Pinus amamiana
- Conservation status: Endangered (IUCN 3.1)

Scientific classification
- Kingdom: Plantae
- Clade: Tracheophytes
- Clade: Gymnospermae
- Division: Pinophyta
- Class: Pinopsida
- Order: Pinales
- Family: Pinaceae
- Genus: Pinus
- Subgenus: P. subg. Strobus
- Section: P. sect. Quinquefoliae
- Subsection: P. subsect. Strobus
- Species: P. amamiana
- Binomial name: Pinus amamiana Koidz.

= Pinus amamiana =

- Genus: Pinus
- Species: amamiana
- Authority: Koidz.
- Conservation status: EN

Species of conifer

Pinus amamiana (Amami pine, Yakushima white pine) is a species of pine.

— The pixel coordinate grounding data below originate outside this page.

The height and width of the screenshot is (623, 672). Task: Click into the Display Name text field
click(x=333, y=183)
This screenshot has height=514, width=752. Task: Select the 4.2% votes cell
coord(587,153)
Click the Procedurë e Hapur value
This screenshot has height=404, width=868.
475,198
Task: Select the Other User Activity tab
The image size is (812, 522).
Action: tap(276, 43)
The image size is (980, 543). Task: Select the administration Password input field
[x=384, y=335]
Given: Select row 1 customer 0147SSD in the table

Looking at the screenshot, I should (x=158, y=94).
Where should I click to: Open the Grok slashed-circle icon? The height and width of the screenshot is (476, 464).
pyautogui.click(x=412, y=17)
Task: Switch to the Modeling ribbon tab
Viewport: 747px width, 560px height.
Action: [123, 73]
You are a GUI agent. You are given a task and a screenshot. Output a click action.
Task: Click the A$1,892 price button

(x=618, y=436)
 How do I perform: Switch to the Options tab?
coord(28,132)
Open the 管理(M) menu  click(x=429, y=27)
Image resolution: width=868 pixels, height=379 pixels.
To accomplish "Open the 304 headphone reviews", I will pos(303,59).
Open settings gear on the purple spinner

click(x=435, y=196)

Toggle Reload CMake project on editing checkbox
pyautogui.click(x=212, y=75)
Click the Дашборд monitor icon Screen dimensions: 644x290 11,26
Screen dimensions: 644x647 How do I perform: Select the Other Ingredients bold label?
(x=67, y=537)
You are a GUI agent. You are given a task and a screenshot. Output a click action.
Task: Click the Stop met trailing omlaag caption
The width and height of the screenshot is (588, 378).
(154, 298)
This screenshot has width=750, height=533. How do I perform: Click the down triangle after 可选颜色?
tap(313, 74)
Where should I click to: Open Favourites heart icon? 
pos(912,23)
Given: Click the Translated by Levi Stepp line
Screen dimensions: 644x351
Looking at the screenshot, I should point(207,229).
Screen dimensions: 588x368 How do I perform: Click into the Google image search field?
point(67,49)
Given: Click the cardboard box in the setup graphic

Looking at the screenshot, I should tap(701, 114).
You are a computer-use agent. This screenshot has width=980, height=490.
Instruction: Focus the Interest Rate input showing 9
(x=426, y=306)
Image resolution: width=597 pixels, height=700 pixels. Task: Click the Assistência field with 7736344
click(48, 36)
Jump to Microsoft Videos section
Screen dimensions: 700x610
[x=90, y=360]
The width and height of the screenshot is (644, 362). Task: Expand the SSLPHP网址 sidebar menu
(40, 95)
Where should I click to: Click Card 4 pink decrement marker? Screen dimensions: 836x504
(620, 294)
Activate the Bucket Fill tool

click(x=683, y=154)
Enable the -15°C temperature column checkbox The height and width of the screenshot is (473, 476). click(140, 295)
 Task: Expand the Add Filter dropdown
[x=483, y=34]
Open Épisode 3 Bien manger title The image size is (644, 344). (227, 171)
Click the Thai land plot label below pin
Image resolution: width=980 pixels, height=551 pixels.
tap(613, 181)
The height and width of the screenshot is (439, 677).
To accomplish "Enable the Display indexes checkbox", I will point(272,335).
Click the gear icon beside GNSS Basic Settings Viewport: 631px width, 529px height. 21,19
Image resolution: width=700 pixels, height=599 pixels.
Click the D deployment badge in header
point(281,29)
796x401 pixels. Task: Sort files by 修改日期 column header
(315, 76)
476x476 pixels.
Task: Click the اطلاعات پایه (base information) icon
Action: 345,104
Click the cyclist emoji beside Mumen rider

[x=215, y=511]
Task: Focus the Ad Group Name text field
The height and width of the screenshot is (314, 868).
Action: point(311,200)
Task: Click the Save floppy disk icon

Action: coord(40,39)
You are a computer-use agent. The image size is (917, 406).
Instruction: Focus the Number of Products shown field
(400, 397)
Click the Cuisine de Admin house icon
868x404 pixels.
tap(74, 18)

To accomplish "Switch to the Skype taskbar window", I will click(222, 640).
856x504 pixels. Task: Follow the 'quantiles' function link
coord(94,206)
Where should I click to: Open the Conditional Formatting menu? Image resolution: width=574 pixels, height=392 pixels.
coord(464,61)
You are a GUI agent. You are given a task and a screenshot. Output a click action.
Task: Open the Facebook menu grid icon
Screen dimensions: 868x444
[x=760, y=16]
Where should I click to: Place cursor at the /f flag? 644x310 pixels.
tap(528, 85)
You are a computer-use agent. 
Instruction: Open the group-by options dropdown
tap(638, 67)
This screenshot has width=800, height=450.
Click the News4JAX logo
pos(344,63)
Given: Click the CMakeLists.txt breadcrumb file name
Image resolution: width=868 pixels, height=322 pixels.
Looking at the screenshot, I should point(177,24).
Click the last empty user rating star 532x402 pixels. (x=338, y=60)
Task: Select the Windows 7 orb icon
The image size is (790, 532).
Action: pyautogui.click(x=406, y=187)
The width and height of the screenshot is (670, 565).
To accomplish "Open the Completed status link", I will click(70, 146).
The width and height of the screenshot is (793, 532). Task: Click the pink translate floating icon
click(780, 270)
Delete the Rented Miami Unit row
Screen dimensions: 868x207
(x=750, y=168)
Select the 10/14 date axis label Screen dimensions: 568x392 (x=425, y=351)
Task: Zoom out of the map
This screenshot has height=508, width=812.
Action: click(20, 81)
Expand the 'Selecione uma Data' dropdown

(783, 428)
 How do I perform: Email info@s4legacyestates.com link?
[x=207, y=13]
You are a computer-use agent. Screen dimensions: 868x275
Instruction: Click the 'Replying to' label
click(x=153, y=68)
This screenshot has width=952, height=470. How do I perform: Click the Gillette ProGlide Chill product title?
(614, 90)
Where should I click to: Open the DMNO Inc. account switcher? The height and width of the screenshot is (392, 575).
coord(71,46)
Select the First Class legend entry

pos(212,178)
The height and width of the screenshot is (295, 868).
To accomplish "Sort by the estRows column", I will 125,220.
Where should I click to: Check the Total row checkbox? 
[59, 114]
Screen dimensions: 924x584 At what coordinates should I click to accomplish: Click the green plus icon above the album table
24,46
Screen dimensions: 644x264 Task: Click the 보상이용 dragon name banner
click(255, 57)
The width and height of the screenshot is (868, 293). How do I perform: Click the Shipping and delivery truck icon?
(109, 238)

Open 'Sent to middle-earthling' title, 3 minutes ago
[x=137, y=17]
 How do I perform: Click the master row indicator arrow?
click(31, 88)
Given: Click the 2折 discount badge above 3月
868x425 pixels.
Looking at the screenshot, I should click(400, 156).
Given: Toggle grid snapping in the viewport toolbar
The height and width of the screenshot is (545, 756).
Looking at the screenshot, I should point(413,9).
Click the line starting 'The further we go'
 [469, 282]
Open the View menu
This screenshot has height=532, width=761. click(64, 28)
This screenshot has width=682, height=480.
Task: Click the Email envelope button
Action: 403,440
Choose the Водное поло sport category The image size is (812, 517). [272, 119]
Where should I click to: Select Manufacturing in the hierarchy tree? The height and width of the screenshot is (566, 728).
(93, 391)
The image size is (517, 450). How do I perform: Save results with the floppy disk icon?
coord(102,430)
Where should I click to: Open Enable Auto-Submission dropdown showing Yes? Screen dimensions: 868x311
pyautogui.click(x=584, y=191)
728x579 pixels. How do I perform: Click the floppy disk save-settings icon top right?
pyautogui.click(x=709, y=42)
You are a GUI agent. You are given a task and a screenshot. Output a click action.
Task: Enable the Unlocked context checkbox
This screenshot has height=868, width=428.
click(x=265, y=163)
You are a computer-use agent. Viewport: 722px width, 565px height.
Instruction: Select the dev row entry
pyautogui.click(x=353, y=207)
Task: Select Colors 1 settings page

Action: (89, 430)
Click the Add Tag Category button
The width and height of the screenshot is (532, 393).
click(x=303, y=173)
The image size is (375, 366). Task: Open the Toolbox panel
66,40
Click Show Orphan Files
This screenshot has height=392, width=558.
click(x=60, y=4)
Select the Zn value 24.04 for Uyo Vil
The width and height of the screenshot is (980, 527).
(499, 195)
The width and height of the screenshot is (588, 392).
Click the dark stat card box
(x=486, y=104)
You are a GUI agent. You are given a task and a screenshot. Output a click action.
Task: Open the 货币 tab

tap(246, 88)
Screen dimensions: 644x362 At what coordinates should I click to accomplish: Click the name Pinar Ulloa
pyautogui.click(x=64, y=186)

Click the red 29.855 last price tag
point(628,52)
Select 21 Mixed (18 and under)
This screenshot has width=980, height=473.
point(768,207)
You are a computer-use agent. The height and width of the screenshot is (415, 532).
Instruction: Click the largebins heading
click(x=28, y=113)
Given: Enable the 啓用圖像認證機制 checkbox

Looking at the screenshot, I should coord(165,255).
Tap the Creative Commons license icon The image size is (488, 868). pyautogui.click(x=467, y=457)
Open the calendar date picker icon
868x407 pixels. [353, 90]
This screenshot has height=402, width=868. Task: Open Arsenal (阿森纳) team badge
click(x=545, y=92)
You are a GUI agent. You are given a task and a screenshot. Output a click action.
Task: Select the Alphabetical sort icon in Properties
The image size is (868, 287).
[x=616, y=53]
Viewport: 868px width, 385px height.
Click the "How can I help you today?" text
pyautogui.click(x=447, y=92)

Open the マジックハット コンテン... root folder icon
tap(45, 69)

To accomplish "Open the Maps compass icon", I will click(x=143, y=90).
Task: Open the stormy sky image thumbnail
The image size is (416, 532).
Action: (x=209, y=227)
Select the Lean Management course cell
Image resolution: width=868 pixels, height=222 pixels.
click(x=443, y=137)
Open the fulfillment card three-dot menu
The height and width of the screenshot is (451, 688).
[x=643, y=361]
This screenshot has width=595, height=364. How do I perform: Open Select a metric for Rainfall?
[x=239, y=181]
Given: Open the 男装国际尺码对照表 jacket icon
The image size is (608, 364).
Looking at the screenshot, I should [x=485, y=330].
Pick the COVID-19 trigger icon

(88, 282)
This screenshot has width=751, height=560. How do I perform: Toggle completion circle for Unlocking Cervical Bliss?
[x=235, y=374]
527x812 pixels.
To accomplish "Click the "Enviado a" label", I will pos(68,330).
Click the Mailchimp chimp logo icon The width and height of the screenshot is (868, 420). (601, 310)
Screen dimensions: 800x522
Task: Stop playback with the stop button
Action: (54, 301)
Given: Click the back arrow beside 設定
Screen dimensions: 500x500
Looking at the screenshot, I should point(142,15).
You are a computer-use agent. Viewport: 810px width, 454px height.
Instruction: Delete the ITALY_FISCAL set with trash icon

It is a native of southern Japan, on the islands of Yakushima and Tanegashima south of Kyūshū. It has also been grown horticulturally in Japanese parks. This pine can grow to a height of 25 m with a trunk diameter of up to 1 m.

The needles grow in bundles of five and the cones are 5–8 cm in length.

This tree is known in Japanese as amami-goyōmatsu, amami-goyō, and yakutane-goyō.